There also might be a few duds mixed in. There’s no way to guarantee a zero volume search keyword has volume; you’re taking a small risk. I’ve written plenty of posts that seemed reasonable, ranked #1, and it turned out only a few hundred people Googled it per month even with the long tail.
The next step is to figure out which keywords are more likely to be studs than duds. The key is to minimize the number of posts you write that get little to no traffic.
How To Tell if a Zero Volume Search Query Has Search Volume
If you’re an experienced blogger, the first place to look is your own Google Search Console data. Look for keywords that get decent volume numbers but that you didn’t explicitly write an article about. This method works wonders fast!
Next, use your intuition. Identify a topic you want to write about within your niche. Ask yourself if this is something you’ve ever Googled before, and if not, how would a person brand new to the subject Google it.
Then head on over to Google and start typing how you think somebody would Google this topic into the search bar. The autosuggest should come up with things that people type into Google.
This won’t tell you exactly how much search volume something gets. But, if you do this step, it’ll considerably cut down on the number of posts you write that get zero traffic whatsoever. Which is what we’re trying to do.
How To Win Zero Volume Search Queries
This is the same as how you’d win any search query. I highly recommend checking out my keyword research guide for a more in-depth explanation. The main thing you want to do is Google your primary search phrase and make sure this is a topic you can actually win.
You’re really doing this because you want to avoid keywords where the top 10+ results from Google are all spot on and from high domain authority websites. You may also want to avoid any results with Google Shopping or zero-click search queries where giant snippets at the top solve the user’s query.
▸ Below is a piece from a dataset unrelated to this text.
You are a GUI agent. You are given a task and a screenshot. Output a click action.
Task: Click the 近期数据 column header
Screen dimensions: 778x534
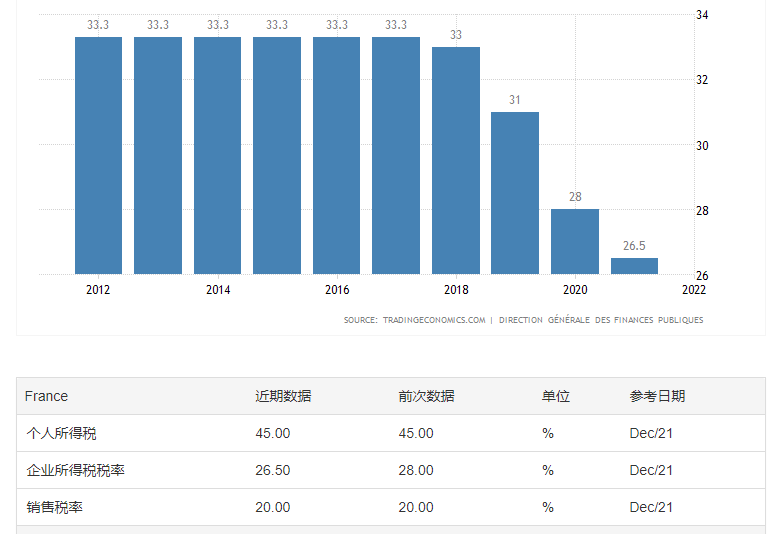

Speed Up Your Writing To Win With Zero Volume Search Queries!
As I said earlier, you’re not going to be hitting home runs with these blog posts. The plan is to hit 100 singles. The faster you can write and publish posts of medium quality, the better you’ll do.
The idea is that if you average 1,000 clicks per post, you’ll get to 100,000 page-views per month after only 100 posts. At 3 posts per week, you could be looking at full-time income numbers within a year or two.
|Post Frequency||Time to 100 Posts||Time to 400 Posts|
|Once a Month||8 years||32 years|
|Bi-Weekly||4 years||16 years|
|Once a Week||2 years||8 years|
|Twice a week||1 year||4 years|
|Three Times a Week||33 weeks||2.5 years|
And that’s all you need to know about zero volume search queries. Thanks for reading! Let me know what you think in the comments!